Я отмокла в бассейне и воспользовалась шансом прополоскать забившиеся песком и пылью волосы, потом вылезла, вытерлась насухо, отшвырнула ногой отсыревшие кроссовки и развесила одежду сохнуть на стуле. У шероховатой стены пещеры стояло зеркало, красивое, в золоченой раме с завитками; стекло было разбито, через всю поверхность шли трещины, и оно уже ничего не отражало; в хаосе фрагментов я не могла разглядеть себя ни целиком, ни даже частями. Вода в бассейн выливалась из более крупной расселины в скале, чем та, из которой я только что вышла, и я рассудила, что нужно ползти туда, при этом голой. Я подумала, что это часть моего испытания.

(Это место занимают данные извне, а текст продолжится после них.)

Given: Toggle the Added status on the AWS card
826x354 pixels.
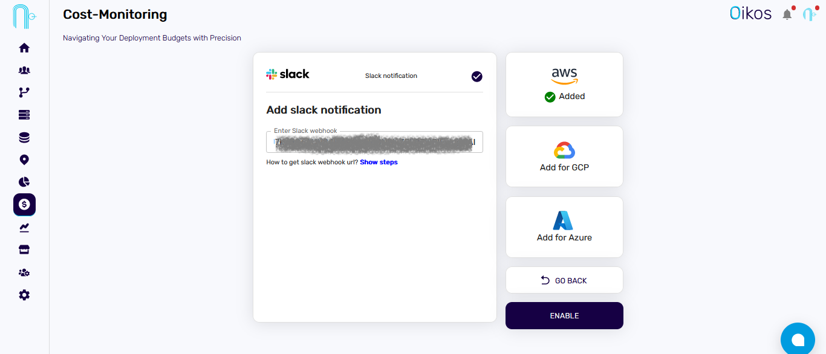Looking at the screenshot, I should (x=564, y=96).
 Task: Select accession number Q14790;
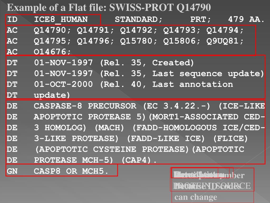tap(52, 30)
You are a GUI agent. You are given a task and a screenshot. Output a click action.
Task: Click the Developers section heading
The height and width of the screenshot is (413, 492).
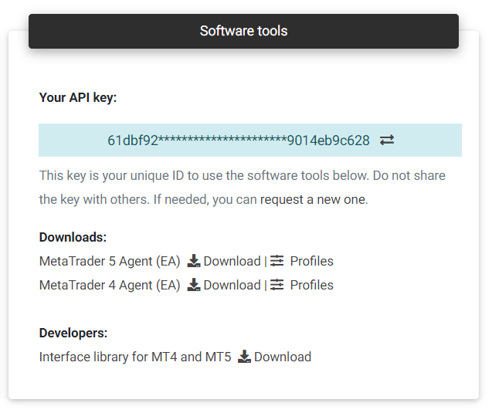click(73, 333)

Новый проход оказался шире, зато ниже. По ласковому ручейку приходится ползти на четвереньках; есть опасность утонуть, если я не буду поднимать высоко голову. Но если я задеру ее слишком высоко, то стукнусь о незаметный выступ, отчего потеряю сознание и свалюсь в воду. Шикарная полоса препятствий! Либо тебя раздавит, либо утонешь. Впрочем, благодаря практически осязаемому ощущению тайны, которое Матерь распространяет естественным образом, как самка в период течки, я понимаю: в конце системы пещер меня ждет она, объемная божественная сущность теологической системы, доступной лишь посвященным; в настоящий момент она просто ушла в подполье, как ведьмы раннего Средневековья.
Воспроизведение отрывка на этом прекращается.